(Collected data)
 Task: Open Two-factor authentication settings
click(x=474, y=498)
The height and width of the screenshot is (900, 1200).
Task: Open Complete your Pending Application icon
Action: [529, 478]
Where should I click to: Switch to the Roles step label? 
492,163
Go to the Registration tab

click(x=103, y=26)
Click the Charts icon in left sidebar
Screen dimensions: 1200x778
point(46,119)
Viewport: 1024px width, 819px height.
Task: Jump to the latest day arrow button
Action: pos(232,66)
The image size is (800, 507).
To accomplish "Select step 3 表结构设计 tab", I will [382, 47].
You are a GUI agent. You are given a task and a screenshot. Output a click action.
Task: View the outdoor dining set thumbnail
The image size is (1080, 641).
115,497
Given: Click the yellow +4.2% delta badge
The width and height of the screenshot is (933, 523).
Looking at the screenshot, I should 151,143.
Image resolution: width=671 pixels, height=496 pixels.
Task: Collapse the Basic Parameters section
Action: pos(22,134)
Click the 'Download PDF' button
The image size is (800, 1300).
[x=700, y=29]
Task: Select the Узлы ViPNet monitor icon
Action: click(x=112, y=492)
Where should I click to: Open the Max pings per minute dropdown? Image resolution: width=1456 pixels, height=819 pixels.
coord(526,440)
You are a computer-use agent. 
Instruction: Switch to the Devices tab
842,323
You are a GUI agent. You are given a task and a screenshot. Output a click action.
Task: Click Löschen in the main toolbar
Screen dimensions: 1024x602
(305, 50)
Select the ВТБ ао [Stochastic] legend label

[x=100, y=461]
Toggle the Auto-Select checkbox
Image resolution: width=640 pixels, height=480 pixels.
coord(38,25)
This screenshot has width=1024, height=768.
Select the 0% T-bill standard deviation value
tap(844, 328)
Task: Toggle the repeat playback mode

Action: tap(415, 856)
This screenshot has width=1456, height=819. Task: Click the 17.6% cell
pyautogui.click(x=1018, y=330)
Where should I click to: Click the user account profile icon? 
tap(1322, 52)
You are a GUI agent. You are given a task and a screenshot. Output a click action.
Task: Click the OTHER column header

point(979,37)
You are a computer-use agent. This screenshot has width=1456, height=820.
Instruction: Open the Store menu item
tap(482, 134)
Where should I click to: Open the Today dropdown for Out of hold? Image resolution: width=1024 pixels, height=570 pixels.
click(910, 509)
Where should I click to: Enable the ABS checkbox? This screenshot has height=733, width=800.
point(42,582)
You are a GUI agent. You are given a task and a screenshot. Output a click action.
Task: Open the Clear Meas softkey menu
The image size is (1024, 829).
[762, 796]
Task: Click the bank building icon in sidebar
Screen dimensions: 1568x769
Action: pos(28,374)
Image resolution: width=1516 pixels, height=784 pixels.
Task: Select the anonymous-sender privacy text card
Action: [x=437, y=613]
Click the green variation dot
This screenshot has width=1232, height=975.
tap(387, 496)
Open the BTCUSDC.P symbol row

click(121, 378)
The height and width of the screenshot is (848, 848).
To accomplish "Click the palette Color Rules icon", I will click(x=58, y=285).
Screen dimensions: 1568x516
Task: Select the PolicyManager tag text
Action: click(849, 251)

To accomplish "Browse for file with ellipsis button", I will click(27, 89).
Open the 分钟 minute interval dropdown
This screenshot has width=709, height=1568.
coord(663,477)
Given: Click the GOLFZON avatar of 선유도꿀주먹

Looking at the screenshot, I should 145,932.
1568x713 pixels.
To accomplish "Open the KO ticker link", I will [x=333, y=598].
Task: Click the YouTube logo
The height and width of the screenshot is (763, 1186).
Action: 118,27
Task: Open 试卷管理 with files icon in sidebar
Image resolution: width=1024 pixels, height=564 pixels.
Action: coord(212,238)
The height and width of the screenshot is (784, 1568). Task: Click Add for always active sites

AIM OF THE TASK: Reproduce the collected data above verbatim, line for line, without altering any character.

SOLUTION TO THIS TASK:
 Task: Open Two-factor authentication settings
click(x=474, y=498)
The height and width of the screenshot is (900, 1200).
Task: Open Complete your Pending Application icon
Action: [529, 478]
Where should I click to: Switch to the Roles step label? 
492,163
Go to the Registration tab

click(x=103, y=26)
Click the Charts icon in left sidebar
Screen dimensions: 1200x778
point(46,119)
Viewport: 1024px width, 819px height.
Task: Jump to the latest day arrow button
Action: pos(232,66)
The image size is (800, 507).
To accomplish "Select step 3 表结构设计 tab", I will [382, 47].
You are a GUI agent. You are given a task and a screenshot. Output a click action.
Task: View the outdoor dining set thumbnail
The image size is (1080, 641).
115,497
Given: Click the yellow +4.2% delta badge
The width and height of the screenshot is (933, 523).
Looking at the screenshot, I should 151,143.
Image resolution: width=671 pixels, height=496 pixels.
Task: Collapse the Basic Parameters section
Action: pos(22,134)
Click the 'Download PDF' button
The image size is (800, 1300).
[x=700, y=29]
Task: Select the Узлы ViPNet monitor icon
Action: click(x=112, y=492)
Where should I click to: Open the Max pings per minute dropdown? Image resolution: width=1456 pixels, height=819 pixels.
coord(526,440)
You are a computer-use agent. 
Instruction: Switch to the Devices tab
842,323
You are a GUI agent. You are given a task and a screenshot. Output a click action.
Task: Click Löschen in the main toolbar
Screen dimensions: 1024x602
(305, 50)
Select the ВТБ ао [Stochastic] legend label

[x=100, y=461]
Toggle the Auto-Select checkbox
Image resolution: width=640 pixels, height=480 pixels.
coord(38,25)
This screenshot has width=1024, height=768.
Select the 0% T-bill standard deviation value
tap(844, 328)
Task: Toggle the repeat playback mode

Action: tap(415, 856)
This screenshot has width=1456, height=819. Task: Click the 17.6% cell
pyautogui.click(x=1018, y=330)
Where should I click to: Click the user account profile icon? 
tap(1322, 52)
You are a GUI agent. You are given a task and a screenshot. Output a click action.
Task: Click the OTHER column header

point(979,37)
You are a computer-use agent. This screenshot has width=1456, height=820.
Instruction: Open the Store menu item
tap(482, 134)
Where should I click to: Open the Today dropdown for Out of hold? Image resolution: width=1024 pixels, height=570 pixels.
click(910, 509)
Where should I click to: Enable the ABS checkbox? This screenshot has height=733, width=800.
point(42,582)
You are a GUI agent. You are given a task and a screenshot. Output a click action.
Task: Open the Clear Meas softkey menu
The image size is (1024, 829).
[762, 796]
Task: Click the bank building icon in sidebar
Screen dimensions: 1568x769
Action: pos(28,374)
Image resolution: width=1516 pixels, height=784 pixels.
Task: Select the anonymous-sender privacy text card
Action: [x=437, y=613]
Click the green variation dot
This screenshot has width=1232, height=975.
tap(387, 496)
Open the BTCUSDC.P symbol row

click(121, 378)
The height and width of the screenshot is (848, 848).
To accomplish "Click the palette Color Rules icon", I will click(x=58, y=285).
Screen dimensions: 1568x516
Task: Select the PolicyManager tag text
Action: click(849, 251)

To accomplish "Browse for file with ellipsis button", I will click(27, 89).
Open the 分钟 minute interval dropdown
This screenshot has width=709, height=1568.
coord(663,477)
Given: Click the GOLFZON avatar of 선유도꿀주먹

Looking at the screenshot, I should 145,932.
1568x713 pixels.
To accomplish "Open the KO ticker link", I will [x=333, y=598].
Task: Click the YouTube logo
The height and width of the screenshot is (763, 1186).
Action: 118,27
Task: Open 试卷管理 with files icon in sidebar
Image resolution: width=1024 pixels, height=564 pixels.
Action: coord(212,238)
The height and width of the screenshot is (784, 1568). Task: Click Add for always active sites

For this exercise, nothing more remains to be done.